Tiba-tiba beberapa kupu-kupu yang beterbangan melintas di hadapan Ellia. Mereka seakan mengajak bermain, menari-nari, berlari-lari sambil bernyanyi. 

“Dududu... dududu... betapa indah hei... kau kupu-kupu... menawan hatiku hei... dengan corakmu... memikat hatiku hei... dengan warnamu... terbang... terbang... terbang... terbang... hilir mudik ke sana ke mari... mencari bunga bunga... kesukaanmu... oooohhh kaulah kupu-kupu... selalu tampak cantik indah seperti namamu... kaulah kupu-kupu... hmm yang lahir dari kepompong ulat-ulat mungil.... ”

Tiba-tiba Ellia terjatuh setelah tubuh mungilnya membentur sebuah benda di hadapannya, yang ternyata adalah Mrs.
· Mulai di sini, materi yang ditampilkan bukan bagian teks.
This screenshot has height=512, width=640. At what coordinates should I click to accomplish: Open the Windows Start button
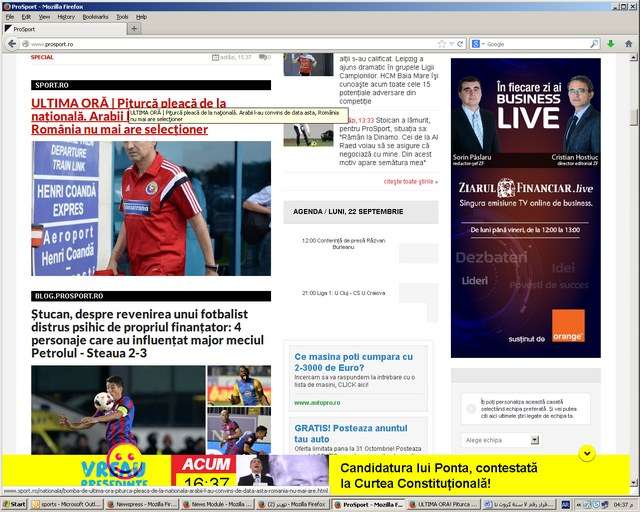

Vaeolin. Ellia lekas berdiri tegap seraya menegakkan kepala, namun sorot matanya tertunduk.

Bantinnya menggerutu, “Mati kau Ellia. Kali ini Mrs. Vaeolin tak akan memaafkanmu.”

“Apa sepanjang hari kau hanya bisa bernyanyi?” tanya Mrs. Vaeolin tegas.

Dengan terbata Ellia menjawab, namun perkataan yang keluar dari bibir mungilnya terhempas begitu saja saat Mrs. Vaeolin melanjutkan perkataannya, “Ini kebun binatang, bukan taman sirkus!”

Ellia terkejut mendengarnya. Lalu gemetar tubuhnya. Ia pikir kali ini Mrs. Vaeolin benar-benar marah, dan hukuman akan segera menjemput dirinya.